Abstract
O uso dos nomes próprios sem nenhum outro indexador externo aos seus portadores expressa uma escolha narrativa em Úrsula (1859), romance de Maria Firmina dos Reis (1822-1917). Esse uso permite introduzir uma concepção de maternidade como condição para historicidade em contexto patriarcal e escravocrata. A autora não assina a novela, senão sob a descrição indefinida de “uma maranhense”, e, como pretendo demonstrar, essa indefinição é consistente com a vindicação da universalidade na narrativa, em que a autoria de uma história não deve influenciar o sentido da denúncia da escravidão e do patriarcado. O uso dos nomes como descrições, em contraste, desempenha a função normativa de condenar a escravidão e o patriarcado e de condicionar uma historicidade. Primeiro, farei uma breve consideração histórica e biográfica, buscando contextualizar Úrsula, tanto na história do Brasil como na história da literatura do Brasil, com o intuito de situar a natureza abolicionista do texto. Em seguida, tratarei da relação de coextensão entre natureza e liberdade na
determinação desse abolicionismo.
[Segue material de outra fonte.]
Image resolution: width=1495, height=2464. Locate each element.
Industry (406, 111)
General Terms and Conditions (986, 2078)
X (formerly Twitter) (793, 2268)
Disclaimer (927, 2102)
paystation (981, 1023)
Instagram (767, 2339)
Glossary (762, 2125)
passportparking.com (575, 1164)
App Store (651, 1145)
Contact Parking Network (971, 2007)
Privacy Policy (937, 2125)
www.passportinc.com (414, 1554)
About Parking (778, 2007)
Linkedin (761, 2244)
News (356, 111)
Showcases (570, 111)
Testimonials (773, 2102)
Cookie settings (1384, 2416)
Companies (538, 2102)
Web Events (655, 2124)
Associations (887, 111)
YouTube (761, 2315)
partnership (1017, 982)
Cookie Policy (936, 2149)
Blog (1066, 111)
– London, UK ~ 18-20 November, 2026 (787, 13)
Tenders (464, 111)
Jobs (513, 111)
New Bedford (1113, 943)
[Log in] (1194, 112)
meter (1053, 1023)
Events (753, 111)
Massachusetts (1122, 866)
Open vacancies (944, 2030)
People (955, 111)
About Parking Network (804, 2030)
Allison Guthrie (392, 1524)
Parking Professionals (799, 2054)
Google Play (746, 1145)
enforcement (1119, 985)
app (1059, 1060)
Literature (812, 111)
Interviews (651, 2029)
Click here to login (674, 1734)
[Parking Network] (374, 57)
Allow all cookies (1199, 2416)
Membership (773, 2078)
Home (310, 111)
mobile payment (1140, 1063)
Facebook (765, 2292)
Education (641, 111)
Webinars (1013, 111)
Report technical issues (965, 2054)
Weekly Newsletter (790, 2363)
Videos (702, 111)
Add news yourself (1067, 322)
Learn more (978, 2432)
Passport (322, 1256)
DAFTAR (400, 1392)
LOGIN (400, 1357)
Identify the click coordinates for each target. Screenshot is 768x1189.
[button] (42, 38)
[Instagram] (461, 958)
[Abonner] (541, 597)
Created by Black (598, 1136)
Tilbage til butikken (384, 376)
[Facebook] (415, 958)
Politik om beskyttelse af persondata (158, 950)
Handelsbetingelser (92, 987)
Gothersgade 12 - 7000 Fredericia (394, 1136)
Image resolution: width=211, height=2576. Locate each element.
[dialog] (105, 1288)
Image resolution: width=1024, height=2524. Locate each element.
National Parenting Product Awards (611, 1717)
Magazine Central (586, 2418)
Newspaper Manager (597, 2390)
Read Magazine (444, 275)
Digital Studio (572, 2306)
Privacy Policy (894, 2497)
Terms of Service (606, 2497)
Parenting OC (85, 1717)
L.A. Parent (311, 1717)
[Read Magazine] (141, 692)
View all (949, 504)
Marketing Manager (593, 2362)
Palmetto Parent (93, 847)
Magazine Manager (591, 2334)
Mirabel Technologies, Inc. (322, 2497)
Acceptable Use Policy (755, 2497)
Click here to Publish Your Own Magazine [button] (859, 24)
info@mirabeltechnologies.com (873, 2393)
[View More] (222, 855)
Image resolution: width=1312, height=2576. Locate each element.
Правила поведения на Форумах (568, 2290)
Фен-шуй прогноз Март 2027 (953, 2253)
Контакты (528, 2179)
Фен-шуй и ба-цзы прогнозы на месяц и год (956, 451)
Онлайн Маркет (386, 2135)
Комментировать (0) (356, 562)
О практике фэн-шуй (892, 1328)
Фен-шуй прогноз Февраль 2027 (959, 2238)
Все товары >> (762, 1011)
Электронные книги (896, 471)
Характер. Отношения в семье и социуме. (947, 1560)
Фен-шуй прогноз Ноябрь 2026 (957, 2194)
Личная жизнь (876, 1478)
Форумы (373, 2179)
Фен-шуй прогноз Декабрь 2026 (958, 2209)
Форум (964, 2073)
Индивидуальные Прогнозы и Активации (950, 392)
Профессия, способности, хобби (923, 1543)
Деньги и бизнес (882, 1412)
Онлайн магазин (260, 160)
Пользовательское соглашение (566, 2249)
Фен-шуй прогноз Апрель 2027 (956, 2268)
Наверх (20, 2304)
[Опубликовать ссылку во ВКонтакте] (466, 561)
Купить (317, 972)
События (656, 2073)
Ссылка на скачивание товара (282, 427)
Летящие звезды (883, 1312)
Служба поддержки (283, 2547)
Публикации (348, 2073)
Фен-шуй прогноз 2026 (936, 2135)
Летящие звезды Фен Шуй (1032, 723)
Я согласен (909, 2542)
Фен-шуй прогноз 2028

Depois, chamarei a atenção para o sentido da escolha narrativa pelo uso dos nomes como descrições definidas. Por fim, apresentarei como esse uso permite à autora introduzir uma noção de historicidade, a partir do atrelamento do abolicionismo à função materna. Este último passo é o que constitui o ineditismo e a potência feminista do texto de Firmina, sob o manto da prosa romântica de folhetim.